Pie de foto: Foto: Dos buitres leonados / Sociedad Española de Ornitología (SEO)

Mantener los sistemas ganaderos extensivos garantiza la supervivencia de especies clave por los servicios ecológicos que prestan, subraya el estudio del IREC

ANA S. GONZÁLEZ

Mantener los sistemas ganaderos extensivos no solo preserva paisajes culturales y modos de vida rurales, sino que garantiza la supervivencia de especies clave y los servicios ecológicos que prestan. Así lo subraya el Grupo de Investigación en Ecología y Gestión de Fauna Silvestre del Instituto de Investigación en Recursos Cinegéticos (IREC–CSIC) tras estudiar el impacto de la actividad en los buitres leonados.

El equipo de investigadores colocó en diez aves adultas del norte de España emisores GPS y acelerómetros para registrar con precisión dónde y cuándo se alimentaban durante tres años. Analizó miles de localizaciones y distinguió distintos tipos de fuentes de alimento: pastos de montaña con ganadería extensiva, explotaciones semi-extensivas, granjas intensivas, muladares y vertederos urbanos.

Las normas sanitarias y el abandono progresivo de la ganadería extensiva han reducido drásticamente la disponibilidad de alimento de los buitres, que cumplen una función clave: eliminar rápidamente los cadáveres de animales silvestres y domésticos, evitando la propagación de enfermedades, reduciendo emisiones contaminantes asociadas a su retirada y manteniendo el equilibrio ecológico.

Para compensarlo, se han creado comederos artificiales y los buitres han empezado a utilizar vertederos y explotaciones ganaderas intensivas. ¿Pero hasta qué punto dependen realmente de estas fuentes artificiales? ¿Y qué papel sigue jugando la ganadería tradicional? Ambas preguntas buscaban ser respondidas en el trabajo.

Y los resultados son claros: la ganadería extensiva y semi-extensiva sigue siendo la base alimentaria de los buitres leonados en el norte de España. Casi dos de cada tres eventos de alimentación, exactamente un 64%, se dieron en sistemas ganaderos extensivos o semi-extensivos, especialmente en pastos de montaña. Allí, los buitres se alimentaron sobre todo de ovejas y caballos, especies típicas de este modelo ganadero.

En contraste, solo un 36% de los recursos procedían de entornos más artificiales y predecibles, como vertederos, comederos suplementarios o granjas intensivas. Estas últimas tuvieron un peso muy reducido y se asociaron casi exclusivamente a restos de ganado porcino.

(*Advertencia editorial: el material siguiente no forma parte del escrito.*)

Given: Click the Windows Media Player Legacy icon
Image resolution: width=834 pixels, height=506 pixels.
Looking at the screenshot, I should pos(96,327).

Además, durante la época de incubación, cuando los buitres necesitan permanecer cerca de las colonias para atender el nido, el uso de vertederos y granjas intensivas disminuyó notablemente. En esos meses, los buitres se apoyaron casi exclusivamente en recursos cercanos y naturales, ligados al territorio y al manejo tradicional del ganado.

El estudio también revela que no todos los buitres se comportan igual. Aunque pertenezcan a la misma colonia, existen diferencias individuales en el uso de los recursos. Algunos se especializan más en fuentes predecibles como vertederos, mientras que otros dependen casi por completo del ganado extensivo.

Estas diferencias están relacionadas con los movimientos de cada individuo. Los buitres que realizan desplazamientos largos visitan con más frecuencia zonas con ganadería intensiva, mientras que los más ‘locales’ se alimentan casi siempre en pastos y explotaciones ganaderas tradicionales. Esta diversidad de estrategias muestra una sorprendente flexibilidad ecológica, pero también evidencia que no todas las fuentes de alimento son igual de seguras o saludables.

Alimentarse en vertederos o granjas intensivas conlleva riesgos, desde la ingestión de residuos, fármacos veterinarios o tóxicos a una mayor exposición a infraestructuras peligrosas. Por el contrario, los sistemas extensivos ofrecen alimento más natural, disperso y ligado al funcionamiento histórico del ecosistema.

Los investigadores lanzan una advertencia: «En un contexto de despoblación rural y cambio de modelo agrario, apoyar la ganadería extensiva no es una cuestión de nostalgia, sino una inversión en salud ambiental, biodiversidad y equilibrio ecológico que también afecta a la conservación de los buitres».